Starring: Kyle Marvin, Michael Angelo Covino, Gayle Rankin
Director: Michael Angelo Covino
Running Time: 95 mins
The Climb is an American film about the rollercoaster friendship of two men over the course of many years.
A pitch-perfect comedy-drama from start to finish, The Climb is a funny, intelligent, organic and touching tale of friendship. Dealing with a sobering yet equally farcical story that lasts over many years, the film is full of honest emotion, and somehow manages to deliver a sprawling story of a lifetime in a very short space of time.
And that’s where I want to start, because while there’s a lot about The Climb that’s really impressive, the way that it feels almost like an epic is incredible. Running for less than 100 minutes, most films would struggle to tell a more contained story, let alone one that spans such a long timeframe.
However, as it moves through the years in impressively organic fashion, The Climb is able to bring a greater scale to its story, and as such brings greater stakes and significance to the table as well. The ups and downs of Mike and Kyle’s friendship aren’t just a blip in time, but a major part of their entire lives.
Along with the two fantastic lead performances and excellent writing, you really feel like you know these two characters inside out, and though their relationship may be far from perfect as time goes by, you sympathise strongly with both of them from beginning to end.
Another impressive characteristic of The Climb is its minimalist style.

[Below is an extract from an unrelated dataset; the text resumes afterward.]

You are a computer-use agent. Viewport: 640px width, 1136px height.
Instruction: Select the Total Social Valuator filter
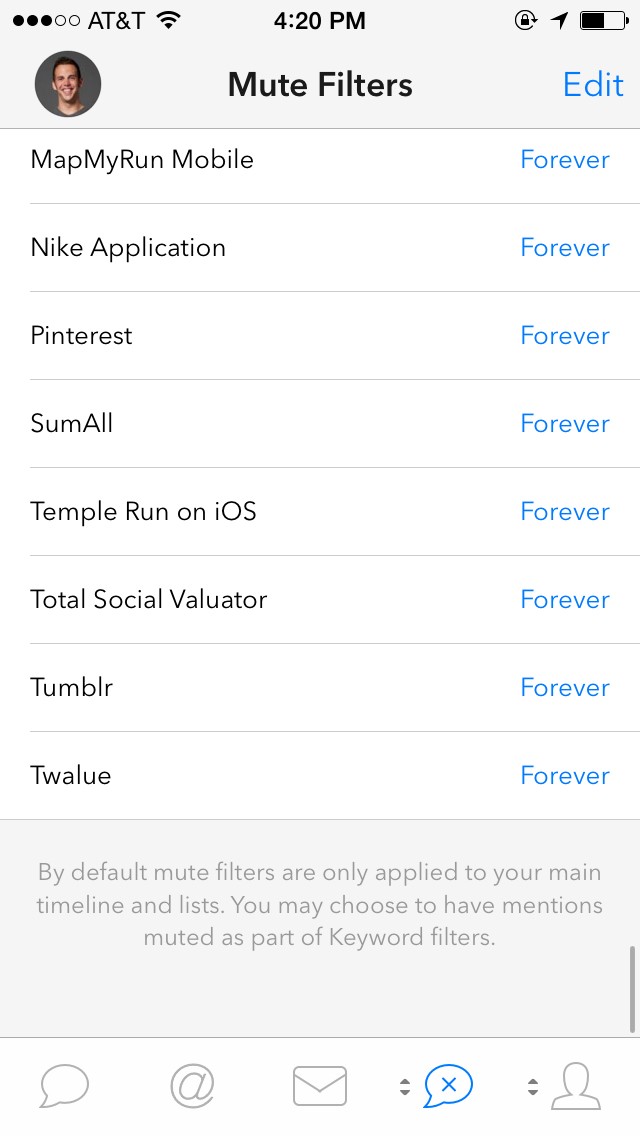[320, 600]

It’s not obnoxiously minimalist like many mumblecore movies, but it’s able to tell a sprawling story of a lifetime without ever following generic tropes of the epic format.
The film is able to pack its story into such a concise runtime because of the way it uses organic dialogue to such great effect throughout. As we jump through time between different vignettes, the screenplay explains what has happened in the last few years or however long with just a couple of words offhand from a character that feels entirely natural to the situation at hand.
There’s no clunky exposition or drawn-out narration, but rather succinct and brilliantly organic dialogue that helps what could have been a regularly abrupt series of time shifts flow so nicely.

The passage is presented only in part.